Britain’s Got Talent finalist Jonathan Goodwin has been left paralysed after one of his stunts went drastically wrong during rehearsals for a spin-off of America’s Got Talent.
Jonathan, who is originally from Wales, reached the semi-final of Simon Cowell’s US talent show in 2020 after reaching the final of Britain’s Got Talent the previous year.
In October last year, he was rehearsing at the Atlanta Motor Speedway in Hampton, Georgia for America’s Got Talent: Extreme when he fell 30 feet to the ground after being crushed between two cars in midair.
The stunt was supposed to see the escapologist free himself and fall underneath the vehicles before they collided but the cars were released too early.
His fiancée, the Sherlock actor Amanda Abbington has now revealed the horrifying extent of his injuries, which have left him paralysed.
“He fell 30 feet and lost a kidney, broke both shoulder blades, shattered both legs,” she told Jay Rayner on the Out To Lunch podcast.
“Third degree burns, broke his spine, severed his spinal cord and nearly died. And then on the operating table, he nearly died again.

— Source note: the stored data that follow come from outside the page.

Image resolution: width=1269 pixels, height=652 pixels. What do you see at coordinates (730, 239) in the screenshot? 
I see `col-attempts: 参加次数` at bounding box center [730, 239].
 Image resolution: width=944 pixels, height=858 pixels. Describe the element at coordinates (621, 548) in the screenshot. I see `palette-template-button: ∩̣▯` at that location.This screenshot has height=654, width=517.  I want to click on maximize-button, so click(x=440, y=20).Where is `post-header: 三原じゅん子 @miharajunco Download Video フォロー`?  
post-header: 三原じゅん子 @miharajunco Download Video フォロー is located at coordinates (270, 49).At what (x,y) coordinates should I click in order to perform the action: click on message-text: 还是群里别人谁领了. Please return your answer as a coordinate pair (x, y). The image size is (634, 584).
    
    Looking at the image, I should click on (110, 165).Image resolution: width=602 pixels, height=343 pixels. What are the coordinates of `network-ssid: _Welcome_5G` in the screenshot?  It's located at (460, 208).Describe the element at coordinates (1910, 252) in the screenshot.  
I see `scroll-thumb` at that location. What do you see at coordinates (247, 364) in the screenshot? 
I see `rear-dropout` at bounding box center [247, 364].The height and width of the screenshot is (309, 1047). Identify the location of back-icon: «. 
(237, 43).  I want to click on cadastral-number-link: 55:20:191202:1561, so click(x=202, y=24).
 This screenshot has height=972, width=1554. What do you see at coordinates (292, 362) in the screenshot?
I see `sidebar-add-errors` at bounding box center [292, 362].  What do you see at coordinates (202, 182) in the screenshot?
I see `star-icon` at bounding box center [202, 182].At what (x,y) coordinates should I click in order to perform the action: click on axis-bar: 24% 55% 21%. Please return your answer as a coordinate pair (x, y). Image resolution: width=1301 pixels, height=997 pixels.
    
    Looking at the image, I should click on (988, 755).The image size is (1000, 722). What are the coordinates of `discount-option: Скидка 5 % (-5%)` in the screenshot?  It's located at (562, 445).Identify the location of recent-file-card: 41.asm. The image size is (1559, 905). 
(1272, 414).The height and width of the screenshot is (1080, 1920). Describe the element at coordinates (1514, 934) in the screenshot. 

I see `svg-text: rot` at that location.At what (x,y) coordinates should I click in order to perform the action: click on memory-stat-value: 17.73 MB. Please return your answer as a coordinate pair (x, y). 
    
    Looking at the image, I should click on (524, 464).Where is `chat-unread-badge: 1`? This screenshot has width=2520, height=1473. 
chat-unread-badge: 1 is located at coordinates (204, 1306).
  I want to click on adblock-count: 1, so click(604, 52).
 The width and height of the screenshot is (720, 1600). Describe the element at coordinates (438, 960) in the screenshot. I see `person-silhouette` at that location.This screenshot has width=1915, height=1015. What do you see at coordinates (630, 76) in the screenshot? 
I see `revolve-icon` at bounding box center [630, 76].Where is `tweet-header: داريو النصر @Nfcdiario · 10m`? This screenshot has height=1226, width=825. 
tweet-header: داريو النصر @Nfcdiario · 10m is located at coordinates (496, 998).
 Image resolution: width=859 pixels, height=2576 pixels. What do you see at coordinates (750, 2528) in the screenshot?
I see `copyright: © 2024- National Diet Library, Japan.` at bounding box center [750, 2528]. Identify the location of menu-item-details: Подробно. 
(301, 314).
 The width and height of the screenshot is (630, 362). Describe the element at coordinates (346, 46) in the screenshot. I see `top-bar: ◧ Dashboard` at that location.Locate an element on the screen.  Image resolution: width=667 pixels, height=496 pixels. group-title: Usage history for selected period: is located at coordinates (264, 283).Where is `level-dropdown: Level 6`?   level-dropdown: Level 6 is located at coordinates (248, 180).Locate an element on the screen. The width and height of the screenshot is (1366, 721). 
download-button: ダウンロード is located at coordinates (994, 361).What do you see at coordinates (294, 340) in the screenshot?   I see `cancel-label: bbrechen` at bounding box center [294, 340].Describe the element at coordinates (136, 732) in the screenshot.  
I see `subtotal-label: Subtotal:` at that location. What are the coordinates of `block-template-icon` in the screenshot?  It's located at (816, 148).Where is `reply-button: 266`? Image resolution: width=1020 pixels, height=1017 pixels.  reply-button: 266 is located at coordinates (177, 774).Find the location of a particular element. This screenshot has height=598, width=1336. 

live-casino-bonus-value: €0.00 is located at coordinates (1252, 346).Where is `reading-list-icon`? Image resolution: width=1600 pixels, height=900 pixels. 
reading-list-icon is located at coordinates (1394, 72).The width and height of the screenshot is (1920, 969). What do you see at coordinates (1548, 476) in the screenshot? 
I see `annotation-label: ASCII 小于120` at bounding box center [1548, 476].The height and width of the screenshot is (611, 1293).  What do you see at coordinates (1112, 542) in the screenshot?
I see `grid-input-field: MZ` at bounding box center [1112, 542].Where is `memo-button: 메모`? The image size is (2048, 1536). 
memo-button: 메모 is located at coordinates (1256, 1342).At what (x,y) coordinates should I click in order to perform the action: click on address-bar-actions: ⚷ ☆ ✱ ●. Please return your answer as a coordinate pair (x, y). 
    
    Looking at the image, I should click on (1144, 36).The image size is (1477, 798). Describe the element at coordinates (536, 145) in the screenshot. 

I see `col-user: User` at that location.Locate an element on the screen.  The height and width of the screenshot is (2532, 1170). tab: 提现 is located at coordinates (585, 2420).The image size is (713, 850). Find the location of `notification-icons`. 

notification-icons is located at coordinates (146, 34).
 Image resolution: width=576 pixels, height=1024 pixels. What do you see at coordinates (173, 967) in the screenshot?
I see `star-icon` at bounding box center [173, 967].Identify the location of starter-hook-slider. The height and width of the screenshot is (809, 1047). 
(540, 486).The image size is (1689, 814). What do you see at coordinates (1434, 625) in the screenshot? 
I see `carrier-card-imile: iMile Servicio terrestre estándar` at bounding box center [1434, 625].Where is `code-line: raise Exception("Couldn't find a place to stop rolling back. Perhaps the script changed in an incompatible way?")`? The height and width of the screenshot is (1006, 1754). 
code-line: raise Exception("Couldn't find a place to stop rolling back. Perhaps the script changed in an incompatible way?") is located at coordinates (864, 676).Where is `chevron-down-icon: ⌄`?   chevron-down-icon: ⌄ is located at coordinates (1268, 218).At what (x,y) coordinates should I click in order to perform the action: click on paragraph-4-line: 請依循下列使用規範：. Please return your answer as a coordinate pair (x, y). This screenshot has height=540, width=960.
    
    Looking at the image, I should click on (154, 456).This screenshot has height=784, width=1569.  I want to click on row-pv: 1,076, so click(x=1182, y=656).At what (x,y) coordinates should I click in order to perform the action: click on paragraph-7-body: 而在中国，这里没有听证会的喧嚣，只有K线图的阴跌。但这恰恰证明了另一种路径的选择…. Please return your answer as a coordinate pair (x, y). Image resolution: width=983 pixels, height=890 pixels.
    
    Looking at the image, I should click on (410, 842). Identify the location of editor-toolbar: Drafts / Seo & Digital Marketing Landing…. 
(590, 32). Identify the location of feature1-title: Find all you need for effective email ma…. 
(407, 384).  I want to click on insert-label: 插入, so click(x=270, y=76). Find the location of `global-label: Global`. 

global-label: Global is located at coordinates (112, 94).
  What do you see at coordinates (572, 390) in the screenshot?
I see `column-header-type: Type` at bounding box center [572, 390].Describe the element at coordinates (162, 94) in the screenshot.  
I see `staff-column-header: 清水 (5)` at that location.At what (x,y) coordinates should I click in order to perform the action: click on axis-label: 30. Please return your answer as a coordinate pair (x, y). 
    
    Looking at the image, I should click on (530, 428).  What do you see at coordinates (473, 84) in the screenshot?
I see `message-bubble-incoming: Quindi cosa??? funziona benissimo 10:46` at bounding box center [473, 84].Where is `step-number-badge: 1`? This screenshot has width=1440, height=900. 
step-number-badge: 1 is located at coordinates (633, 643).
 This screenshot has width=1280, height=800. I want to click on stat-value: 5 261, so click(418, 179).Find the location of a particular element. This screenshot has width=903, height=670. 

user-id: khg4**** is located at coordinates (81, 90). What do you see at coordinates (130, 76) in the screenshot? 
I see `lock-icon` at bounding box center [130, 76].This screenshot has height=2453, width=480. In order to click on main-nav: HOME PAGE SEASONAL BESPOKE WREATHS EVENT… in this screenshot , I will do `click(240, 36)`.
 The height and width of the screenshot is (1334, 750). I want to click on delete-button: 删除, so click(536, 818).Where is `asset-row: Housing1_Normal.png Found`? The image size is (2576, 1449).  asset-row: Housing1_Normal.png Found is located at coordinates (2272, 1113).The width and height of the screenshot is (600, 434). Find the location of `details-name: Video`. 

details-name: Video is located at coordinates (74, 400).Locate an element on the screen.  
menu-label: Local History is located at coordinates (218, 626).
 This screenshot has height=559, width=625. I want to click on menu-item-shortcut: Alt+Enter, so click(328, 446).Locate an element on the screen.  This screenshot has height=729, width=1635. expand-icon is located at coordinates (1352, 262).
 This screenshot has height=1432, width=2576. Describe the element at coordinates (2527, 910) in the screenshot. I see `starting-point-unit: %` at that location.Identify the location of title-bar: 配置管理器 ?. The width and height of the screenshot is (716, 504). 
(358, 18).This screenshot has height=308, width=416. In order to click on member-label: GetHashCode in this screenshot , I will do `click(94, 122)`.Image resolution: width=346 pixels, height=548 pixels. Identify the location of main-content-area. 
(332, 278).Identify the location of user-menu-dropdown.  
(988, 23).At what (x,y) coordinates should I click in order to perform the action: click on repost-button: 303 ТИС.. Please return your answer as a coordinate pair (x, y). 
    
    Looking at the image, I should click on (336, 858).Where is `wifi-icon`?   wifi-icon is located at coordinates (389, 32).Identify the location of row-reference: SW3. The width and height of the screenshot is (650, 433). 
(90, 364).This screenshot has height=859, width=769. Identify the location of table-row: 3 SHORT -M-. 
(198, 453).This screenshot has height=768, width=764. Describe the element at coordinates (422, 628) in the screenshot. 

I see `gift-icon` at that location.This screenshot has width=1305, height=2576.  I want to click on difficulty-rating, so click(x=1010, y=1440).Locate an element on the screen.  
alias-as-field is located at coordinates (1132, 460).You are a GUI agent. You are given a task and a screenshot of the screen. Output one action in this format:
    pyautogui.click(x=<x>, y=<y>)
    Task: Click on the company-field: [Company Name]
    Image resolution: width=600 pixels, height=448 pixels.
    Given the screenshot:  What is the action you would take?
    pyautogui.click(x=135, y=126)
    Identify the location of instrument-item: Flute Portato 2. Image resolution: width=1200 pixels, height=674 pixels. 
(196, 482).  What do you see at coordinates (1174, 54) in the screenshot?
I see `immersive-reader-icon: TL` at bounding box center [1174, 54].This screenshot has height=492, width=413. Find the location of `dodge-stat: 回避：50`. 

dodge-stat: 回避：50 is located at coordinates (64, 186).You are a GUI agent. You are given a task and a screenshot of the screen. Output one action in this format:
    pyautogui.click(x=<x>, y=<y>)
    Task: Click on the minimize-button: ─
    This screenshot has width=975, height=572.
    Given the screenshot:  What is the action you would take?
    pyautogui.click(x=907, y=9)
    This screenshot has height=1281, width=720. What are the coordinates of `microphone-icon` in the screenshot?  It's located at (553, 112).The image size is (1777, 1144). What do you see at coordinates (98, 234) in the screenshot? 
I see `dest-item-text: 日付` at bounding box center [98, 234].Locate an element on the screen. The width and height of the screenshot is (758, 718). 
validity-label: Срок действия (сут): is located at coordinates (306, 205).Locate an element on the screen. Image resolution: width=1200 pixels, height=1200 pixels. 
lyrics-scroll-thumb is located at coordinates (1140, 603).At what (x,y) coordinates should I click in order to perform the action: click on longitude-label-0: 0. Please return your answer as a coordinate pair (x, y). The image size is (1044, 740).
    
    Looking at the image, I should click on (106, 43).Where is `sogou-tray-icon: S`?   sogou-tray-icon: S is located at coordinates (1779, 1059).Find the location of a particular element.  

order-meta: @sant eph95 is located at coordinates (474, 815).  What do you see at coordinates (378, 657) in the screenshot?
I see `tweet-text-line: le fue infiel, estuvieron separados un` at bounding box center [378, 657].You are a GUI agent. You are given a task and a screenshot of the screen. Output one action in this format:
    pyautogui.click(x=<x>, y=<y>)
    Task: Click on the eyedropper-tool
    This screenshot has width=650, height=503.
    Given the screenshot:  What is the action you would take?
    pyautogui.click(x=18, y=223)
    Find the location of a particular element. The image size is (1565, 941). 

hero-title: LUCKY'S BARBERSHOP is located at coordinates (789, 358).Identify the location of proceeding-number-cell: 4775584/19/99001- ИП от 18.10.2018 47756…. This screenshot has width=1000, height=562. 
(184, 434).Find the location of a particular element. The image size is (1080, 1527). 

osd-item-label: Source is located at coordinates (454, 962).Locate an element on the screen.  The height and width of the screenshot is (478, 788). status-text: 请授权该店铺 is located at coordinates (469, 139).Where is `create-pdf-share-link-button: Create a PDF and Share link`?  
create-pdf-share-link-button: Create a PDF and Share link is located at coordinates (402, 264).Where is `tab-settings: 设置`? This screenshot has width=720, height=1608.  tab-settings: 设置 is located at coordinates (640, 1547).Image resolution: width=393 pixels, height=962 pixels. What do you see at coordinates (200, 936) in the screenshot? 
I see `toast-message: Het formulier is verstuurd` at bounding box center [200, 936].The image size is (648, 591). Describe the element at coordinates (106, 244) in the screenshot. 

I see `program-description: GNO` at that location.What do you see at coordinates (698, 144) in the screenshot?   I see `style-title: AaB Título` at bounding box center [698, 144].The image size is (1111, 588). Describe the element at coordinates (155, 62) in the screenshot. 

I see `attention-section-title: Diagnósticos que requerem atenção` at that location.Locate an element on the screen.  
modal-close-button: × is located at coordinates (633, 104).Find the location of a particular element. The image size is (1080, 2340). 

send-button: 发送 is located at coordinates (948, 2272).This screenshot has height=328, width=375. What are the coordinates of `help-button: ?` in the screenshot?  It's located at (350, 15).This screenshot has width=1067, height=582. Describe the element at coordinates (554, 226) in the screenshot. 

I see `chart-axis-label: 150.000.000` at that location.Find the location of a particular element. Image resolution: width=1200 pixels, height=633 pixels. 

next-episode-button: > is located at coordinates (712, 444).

“He’s just been in rehab since October… He’s paralysed now, he’s in a wheelchair. Unless there’s a kind of stem cell surgery or that thing that Elon Musk is designing with the little chip, he’ll be like that [forever].”
Despite his devastating injuries, Amanda said Jonathan has stayed “positive and upbeat and so strong”.
Amanda also recalled receiving a voicemail from Jonathan before his surgery, when he told her he loved her and said there was a 50% chance he wouldn’t make it.
Thankfully, he survived and the 41-year-old has been keeping fans updated on his recovery.
Jonathan previously told fans after his accident: “There is a long road to recovery and that won’t look like what it did…
“I may leave the daft shit alone for a while, but I have a lot left to do in this world.”
NBC promoted AGT: Extreme, an eight-episode spin-off from its highly successful America’s Got Talent series, as a showcase of “the most outrageous, unique and jaw-dropping acts of enormous scale and magnitude that simply cannot be confined to a theatre stage”.
Production on the show, which was set to broadcast in 2022, was suspended following the accident to “focus on the wellbeing of crew”.